Work to be completed -
What you return should be the exact lines from the one with "Task: Click the plus" to the end of the records below, both included, and no pictures.

Study material -
● ● ●

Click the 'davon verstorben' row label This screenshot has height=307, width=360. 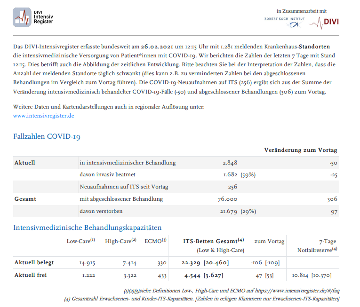pos(102,211)
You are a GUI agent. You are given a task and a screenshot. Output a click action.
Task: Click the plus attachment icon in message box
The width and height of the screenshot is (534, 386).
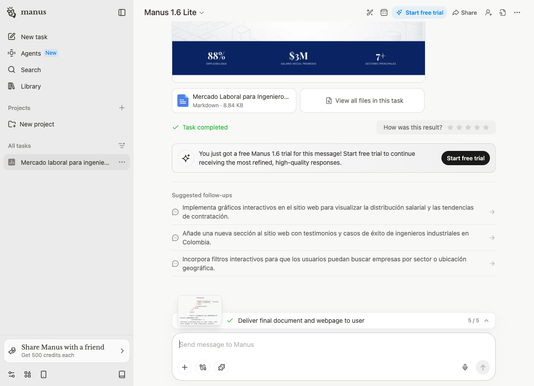185,367
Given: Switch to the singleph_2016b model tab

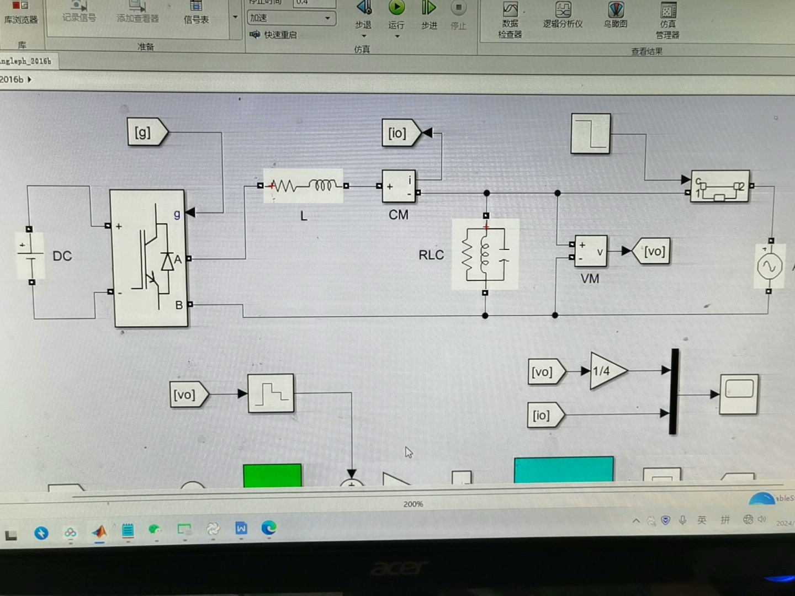Looking at the screenshot, I should tap(27, 61).
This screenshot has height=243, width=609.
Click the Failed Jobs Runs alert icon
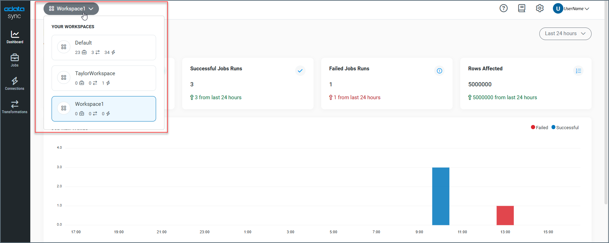click(x=439, y=71)
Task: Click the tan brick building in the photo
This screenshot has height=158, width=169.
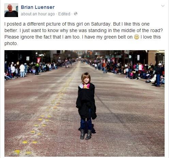Action: tap(152, 57)
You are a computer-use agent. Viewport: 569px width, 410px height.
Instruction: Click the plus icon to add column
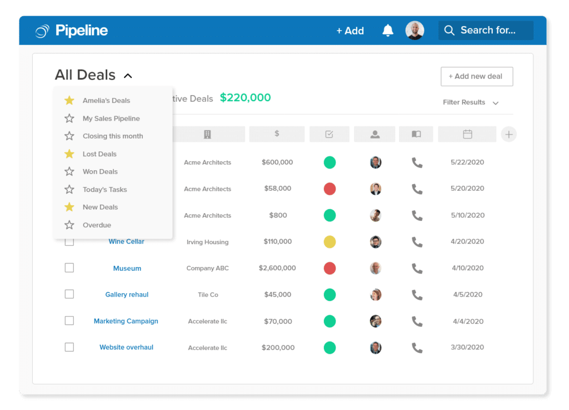(508, 134)
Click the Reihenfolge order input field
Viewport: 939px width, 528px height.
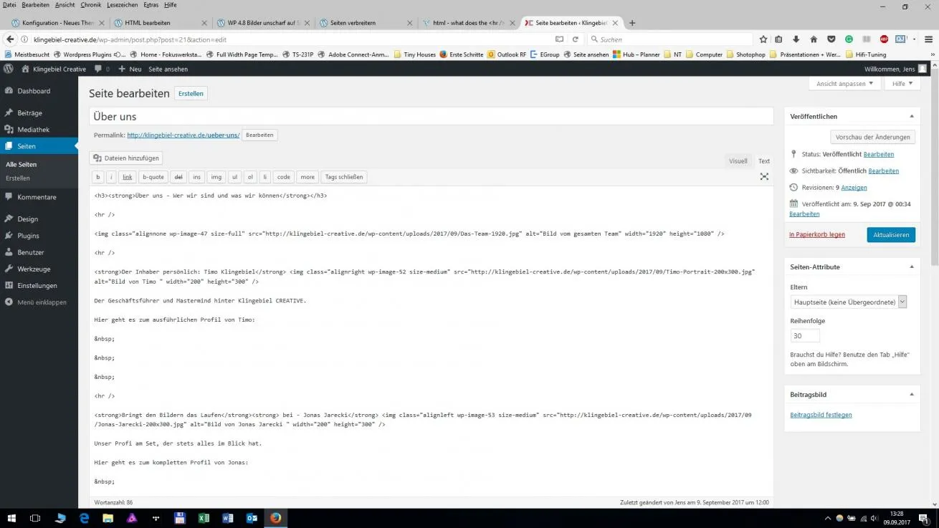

● ● ●

Answer area -
Task: Click the plus attachment icon in message box
The width and height of the screenshot is (534, 386).
185,367
Given: Switch to the singleph_2016b model tab

Looking at the screenshot, I should tap(27, 61).
This screenshot has height=243, width=609.
Click the Failed Jobs Runs alert icon
click(x=439, y=71)
Task: Click the tan brick building in the photo
This screenshot has height=158, width=169.
Action: tap(152, 57)
You are a computer-use agent. Viewport: 569px width, 410px height.
Instruction: Click the plus icon to add column
(508, 134)
Click the Reihenfolge order input field
Viewport: 939px width, 528px height.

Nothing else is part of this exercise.